Stanford News: New 'Designer Carbon' From Stanford Boosts Battery Performance
Stanford University scientists have created a new carbon material that significantly boosts the performance of energy-storage technologies. Their results are featured on the cover of the journal ACS Central Science.
"We have developed a 'designer carbon' that is both versatile and controllable," said Zhenan Bao, the senior author of the study and a professor of chemical engineering at Stanford. "Our study shows that this material has exceptional energy-storage capacity, enabling unprecedented performance in lithium-sulfur batteries and supercapacitors."
Guardian: Five G7 Nations Increased Coal Use Over a Five-Year Period
Five of the world’s seven richest countries have increased their coal use in the last five years despite demanding that poor countries slash their carbon emissions to avoid catastrophic climate change, new research shows.
Britain, Germany, Italy, Japan and France together burned 16% more coal in 2013 than 2009 and are planning to further increase construction of coal-fired power stations.

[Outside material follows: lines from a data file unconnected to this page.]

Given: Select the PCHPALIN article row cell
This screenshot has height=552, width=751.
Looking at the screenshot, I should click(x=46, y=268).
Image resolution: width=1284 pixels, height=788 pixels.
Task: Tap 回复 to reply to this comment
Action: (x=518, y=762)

Only the U.S. and Canada of the G7 countries meeting on Monday in Berlin have reduced coal consumption since the Copenhagen climate summit in 2009.
Live Mint: Indian Off-Grid Solar Company Raises $40 Million
Delhi-based solar power company Applied Solar Technologies (India) Pvt. Ltd (AST) has raised $40 million in a fresh round of funding led by Future Fund, the Australian government’s sovereign wealth fund.
AST’s existing private equity investors Bessemer Venture Partners (BVP), Capricorn Investment Group and World Bank investment arm International Finance Corp. (IFC) also participated in the round.
The deal comes in the backdrop of a government initiative to raise India’s solar power capacity to 100 gigawatts (GW) by 2022 from around 3 GW now. The government estimates the sector will need about $100 billion in investment to achieve the target.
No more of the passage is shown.